Masha Art to host Delhi photo exhibition of pandemic-time Hampi’s spiritual air

Masha Art to host Delhi photo exhibition of pandemic-time Hampi’s spiritual air
New Delhi / September 7, 2022

New Delhi, Sep 7: The national capital is set to lend fresh glimpse at a major heritage site down the country, as Masha Art is hosting a ten-day exhibition of 60 pandemic-time images on the capital of the medieval-era Vijayanagara empire early next week.

Shot by young Manoj Arora during prolonged spells of Covid-19 that forced people to stay indoors, the September 13-22 ‘Rediscovering Hampi’ is a suite of photographs that unveils the historical beauty of the Unesco-recognised landmark on the banks of the Tungabhadra along east-central Karnataka.

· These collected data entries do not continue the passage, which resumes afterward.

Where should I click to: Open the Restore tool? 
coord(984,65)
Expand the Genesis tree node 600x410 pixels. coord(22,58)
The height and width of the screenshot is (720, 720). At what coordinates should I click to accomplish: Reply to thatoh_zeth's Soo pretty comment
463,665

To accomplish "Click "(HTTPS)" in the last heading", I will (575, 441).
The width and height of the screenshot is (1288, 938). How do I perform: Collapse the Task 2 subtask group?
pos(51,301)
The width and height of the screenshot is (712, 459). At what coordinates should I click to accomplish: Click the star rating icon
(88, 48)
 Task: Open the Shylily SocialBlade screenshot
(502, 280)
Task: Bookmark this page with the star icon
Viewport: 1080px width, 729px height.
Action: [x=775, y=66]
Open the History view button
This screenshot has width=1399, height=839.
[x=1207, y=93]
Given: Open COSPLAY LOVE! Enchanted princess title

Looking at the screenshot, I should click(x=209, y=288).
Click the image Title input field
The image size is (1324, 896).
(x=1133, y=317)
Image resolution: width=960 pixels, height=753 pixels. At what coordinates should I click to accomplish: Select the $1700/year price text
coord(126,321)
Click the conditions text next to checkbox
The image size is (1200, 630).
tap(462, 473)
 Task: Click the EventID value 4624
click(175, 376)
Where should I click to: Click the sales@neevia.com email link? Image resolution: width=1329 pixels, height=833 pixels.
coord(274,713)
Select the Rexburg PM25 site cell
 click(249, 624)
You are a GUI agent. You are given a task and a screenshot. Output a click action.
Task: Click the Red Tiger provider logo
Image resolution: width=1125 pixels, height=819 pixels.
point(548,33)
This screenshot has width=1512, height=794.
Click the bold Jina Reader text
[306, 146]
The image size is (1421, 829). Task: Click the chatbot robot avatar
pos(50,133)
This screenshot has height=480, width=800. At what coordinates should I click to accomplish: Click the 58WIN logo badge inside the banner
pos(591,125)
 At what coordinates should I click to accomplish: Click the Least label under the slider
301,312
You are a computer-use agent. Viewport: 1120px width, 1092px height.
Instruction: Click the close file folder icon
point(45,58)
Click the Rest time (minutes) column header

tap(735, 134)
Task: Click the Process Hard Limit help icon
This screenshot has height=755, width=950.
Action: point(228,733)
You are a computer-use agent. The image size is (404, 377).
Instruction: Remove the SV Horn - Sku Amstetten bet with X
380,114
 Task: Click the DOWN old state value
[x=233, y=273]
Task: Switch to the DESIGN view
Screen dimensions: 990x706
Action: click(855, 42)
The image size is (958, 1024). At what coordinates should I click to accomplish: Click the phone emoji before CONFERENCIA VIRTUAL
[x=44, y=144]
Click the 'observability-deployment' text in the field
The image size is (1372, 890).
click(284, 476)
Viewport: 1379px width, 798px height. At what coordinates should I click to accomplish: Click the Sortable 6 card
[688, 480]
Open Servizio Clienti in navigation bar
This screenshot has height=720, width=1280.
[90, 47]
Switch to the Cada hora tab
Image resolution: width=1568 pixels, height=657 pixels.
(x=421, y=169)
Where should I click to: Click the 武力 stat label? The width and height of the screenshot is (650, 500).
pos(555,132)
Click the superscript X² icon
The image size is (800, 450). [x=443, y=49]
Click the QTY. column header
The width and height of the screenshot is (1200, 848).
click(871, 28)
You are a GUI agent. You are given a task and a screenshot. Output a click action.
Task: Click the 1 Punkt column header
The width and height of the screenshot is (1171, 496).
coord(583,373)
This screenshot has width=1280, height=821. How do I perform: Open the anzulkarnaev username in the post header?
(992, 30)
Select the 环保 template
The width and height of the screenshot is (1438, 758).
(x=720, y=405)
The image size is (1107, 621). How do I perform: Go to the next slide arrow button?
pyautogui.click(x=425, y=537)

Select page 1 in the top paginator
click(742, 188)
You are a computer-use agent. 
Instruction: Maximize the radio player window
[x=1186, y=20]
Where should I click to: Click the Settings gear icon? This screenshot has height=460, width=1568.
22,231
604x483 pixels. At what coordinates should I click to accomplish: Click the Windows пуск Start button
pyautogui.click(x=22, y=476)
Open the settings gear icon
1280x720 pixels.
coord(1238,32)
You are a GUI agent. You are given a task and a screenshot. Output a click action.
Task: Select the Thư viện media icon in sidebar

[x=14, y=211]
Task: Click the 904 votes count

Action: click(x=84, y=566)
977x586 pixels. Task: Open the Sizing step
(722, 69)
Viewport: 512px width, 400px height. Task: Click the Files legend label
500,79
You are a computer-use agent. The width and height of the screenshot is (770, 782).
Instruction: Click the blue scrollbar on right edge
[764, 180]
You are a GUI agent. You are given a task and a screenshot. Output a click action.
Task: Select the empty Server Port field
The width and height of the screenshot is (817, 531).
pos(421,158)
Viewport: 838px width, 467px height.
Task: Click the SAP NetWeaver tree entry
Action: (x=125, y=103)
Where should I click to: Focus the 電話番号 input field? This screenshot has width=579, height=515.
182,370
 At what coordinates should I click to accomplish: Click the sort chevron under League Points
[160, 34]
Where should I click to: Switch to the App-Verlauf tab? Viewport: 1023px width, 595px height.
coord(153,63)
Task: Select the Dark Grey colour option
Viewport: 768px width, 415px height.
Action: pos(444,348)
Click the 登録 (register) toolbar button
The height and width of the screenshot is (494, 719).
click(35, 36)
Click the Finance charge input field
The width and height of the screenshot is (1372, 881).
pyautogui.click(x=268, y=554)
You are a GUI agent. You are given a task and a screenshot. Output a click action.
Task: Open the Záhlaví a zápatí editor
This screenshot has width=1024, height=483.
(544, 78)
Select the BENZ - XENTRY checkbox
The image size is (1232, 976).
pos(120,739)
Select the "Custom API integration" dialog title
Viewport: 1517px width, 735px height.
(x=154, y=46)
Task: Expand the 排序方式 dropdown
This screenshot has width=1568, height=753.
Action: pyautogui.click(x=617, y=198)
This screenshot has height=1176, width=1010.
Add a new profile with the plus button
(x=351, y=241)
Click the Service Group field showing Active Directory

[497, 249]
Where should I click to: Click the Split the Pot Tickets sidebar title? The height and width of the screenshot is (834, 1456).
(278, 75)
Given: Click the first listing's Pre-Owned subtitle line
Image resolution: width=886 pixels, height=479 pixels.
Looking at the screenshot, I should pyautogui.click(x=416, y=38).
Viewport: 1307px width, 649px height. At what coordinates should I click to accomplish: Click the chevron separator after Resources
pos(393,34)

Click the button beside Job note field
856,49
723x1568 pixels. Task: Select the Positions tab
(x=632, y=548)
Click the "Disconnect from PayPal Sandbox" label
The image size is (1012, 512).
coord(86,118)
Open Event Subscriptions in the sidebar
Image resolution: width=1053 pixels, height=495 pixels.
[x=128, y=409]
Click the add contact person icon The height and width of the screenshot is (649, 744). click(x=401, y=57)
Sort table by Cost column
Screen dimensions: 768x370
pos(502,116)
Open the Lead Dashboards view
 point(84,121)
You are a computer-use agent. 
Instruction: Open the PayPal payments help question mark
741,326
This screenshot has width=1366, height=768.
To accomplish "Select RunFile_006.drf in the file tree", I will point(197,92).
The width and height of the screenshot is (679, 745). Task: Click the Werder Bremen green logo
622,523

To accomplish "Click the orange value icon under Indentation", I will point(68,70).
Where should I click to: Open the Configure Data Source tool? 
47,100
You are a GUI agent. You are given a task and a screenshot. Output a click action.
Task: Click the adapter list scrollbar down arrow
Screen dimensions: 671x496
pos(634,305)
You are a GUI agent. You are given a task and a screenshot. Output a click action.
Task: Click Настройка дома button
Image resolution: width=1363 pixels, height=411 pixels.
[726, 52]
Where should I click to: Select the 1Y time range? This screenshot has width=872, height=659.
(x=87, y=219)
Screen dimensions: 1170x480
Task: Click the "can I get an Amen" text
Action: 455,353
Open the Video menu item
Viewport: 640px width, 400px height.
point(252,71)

Curated by veteran art scholar Uma Nair, the show is a “narrative expression” of the sprawling monuments renowned for its 14th-century stone sculptures across 16 square miles.

“Not only do these five dozen visuals unveil Arora’s assemblage practices; the lens explores the nature of Hampi as a place of artistic expression,” notes Nair, about the fellow Delhiite. The multi-colour photos are steeped in “historical, geographical and socio-political principles that are discursively powerful as well as personally resonant.”

The exhibition gives sight to Hampi’s temple and their murals as well, with the stone-carved gods and goddesses captured in the refractive indices of the sunset. “Arora yet again proves his capacity to re-center subjects such as architecture and history in cities he visits,” points out Nair. “His artistic engagements are biographical interventions into mainstream cultural consciousnesses.”

Masha Art CEO Samarth Mathur expressed pleasure over ‘Discovering Hampi’ being the gallery’s first show at Bikaner House. “The exhibition will generate pride and reverence for India's heritage that goes back to generations,” he said. The show will remain open on Sunday as well.

Arora, who has been a trained lensman in the profession for a decade, recalls that the setting sun casts an orange haze across the silent ruins of Hampi. “You cannot describe in words the beauty of this timeless place,” he says. “The relief-rich mouldings, columns and friezes are both divine and demon-like. The artworks on animals are both realist and mythical, truly magical.”

Often considered the ‘ultimate capital’ of the last of the great Deccan kingdoms that flourished from cotton and spice trade, Hampi’s medieval charm is haloed also with splendid palaces and jewels-dotting temples built in Dravidian style. Arora, while spending days amid the pandemic last year after seven hours of bumpy northward drive from Bangalore, found its spaces “evoking a spiritual experience”.

The exhibition at Bikaner House has been conceived as an “open-ended index of historical, speculative and emergent instantiations of space through time”, according to Nair and Arora.